Monday, January 19, 2015

Never enough...but almost.


It's not often that Master and I are able to get time alone together. It worked out in a rather unusual way this time, but it did work out. There was so much running about we had to do on Saturday that by the time we arrived home, all either of us could think of was sleep. Although, Master did have a good laugh at me as I apparently gave myself some first degree burns on the front of my thighs from a campfire we visited.

It was the sleep of the dead, which I needed so badly, as I haven't slept through the night for months and months. Waking was a delight, still curled up next to Master, naked in his arms. With no where to rush off to, we started the day with sex and a shower. When we came downstairs, because Master had a hankering to play Skyrim, he put me in a modified frog tie, which is my absolute favorite, and used the last of the vet-wrap to take away my hands and turn them to paws. There is some bondage which is always a bit of a struggle for me to sink into the pleasure of, but this frog tie is not one of those. The minute one of my legs is trapped and the best I can do is crawl and shuffle about on my knees, lust runs away with me and I am nothing but a creature of need.

Records supplied ->
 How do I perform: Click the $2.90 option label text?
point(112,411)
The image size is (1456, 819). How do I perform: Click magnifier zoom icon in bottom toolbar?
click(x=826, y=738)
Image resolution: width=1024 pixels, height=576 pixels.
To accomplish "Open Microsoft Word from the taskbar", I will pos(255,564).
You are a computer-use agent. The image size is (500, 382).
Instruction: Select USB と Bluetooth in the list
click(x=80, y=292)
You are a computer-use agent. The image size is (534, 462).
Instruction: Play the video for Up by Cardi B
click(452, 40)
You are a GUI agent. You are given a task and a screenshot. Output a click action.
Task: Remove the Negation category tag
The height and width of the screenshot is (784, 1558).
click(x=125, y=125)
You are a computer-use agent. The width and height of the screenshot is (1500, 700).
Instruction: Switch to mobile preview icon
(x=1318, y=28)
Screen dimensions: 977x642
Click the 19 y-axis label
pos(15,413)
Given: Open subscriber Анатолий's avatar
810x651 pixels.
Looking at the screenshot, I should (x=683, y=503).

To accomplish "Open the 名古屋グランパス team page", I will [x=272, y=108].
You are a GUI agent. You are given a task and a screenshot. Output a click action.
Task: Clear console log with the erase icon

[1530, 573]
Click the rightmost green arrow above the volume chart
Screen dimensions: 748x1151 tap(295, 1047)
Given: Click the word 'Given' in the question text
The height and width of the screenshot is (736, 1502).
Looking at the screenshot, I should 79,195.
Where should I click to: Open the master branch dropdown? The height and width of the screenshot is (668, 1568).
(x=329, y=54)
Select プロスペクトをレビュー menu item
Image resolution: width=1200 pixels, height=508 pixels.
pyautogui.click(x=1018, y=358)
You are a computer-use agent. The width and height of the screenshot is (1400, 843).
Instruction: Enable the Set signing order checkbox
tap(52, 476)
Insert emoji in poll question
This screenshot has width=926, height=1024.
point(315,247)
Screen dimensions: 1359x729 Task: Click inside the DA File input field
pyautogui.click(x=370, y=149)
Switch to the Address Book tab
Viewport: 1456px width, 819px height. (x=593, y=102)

Exercises to complete ->
**1.** Condense the paragraph of the blog post that begins "It's not often that Master and I" into a short bulleted list that keeps its main facts.
**2.** Carry on the blog post from its final sentence, keeping its first-person voice.

The responses ->
**1.**
- Master and the writer rarely get time alone together; this time it happened in an unusual way.
- Saturday was so full of running about that both could think only of sleep by the time they got home.
- Master laughed at the writer for getting first-degree burns on the front of the thighs from a campfire they visited.

**2.**
Master fucked me, and it slaked the lust, enough. Master played Skyrim, while I lay on the floor, alternatively struggling up to get my knees under me, rolling on my back with my “paws” playfully in the air, and laying on my belly with my trapped legs keeping me from grinding against the floor or dog pillows. We had plans to meet the matinee time so that we could see a movie (“The Hobbit: The Battle of the Five Armies” was our choice, though it is the only one we had a chance to see in theaters.), and as the time slipped by, Master intermittently teasing me and playing Skyrim, I half hoped that Master would loose track of time and leave me in the frog tie... I'm not sure I could have lasted longer than the two hours that I did lay and kneel at Master's feet, fingerless and footless, but I almost wanted him to make me last longer. (And this is the first that Master will know of this, because I was ashamed to ask and looking forward to seeing a movie in the theater.)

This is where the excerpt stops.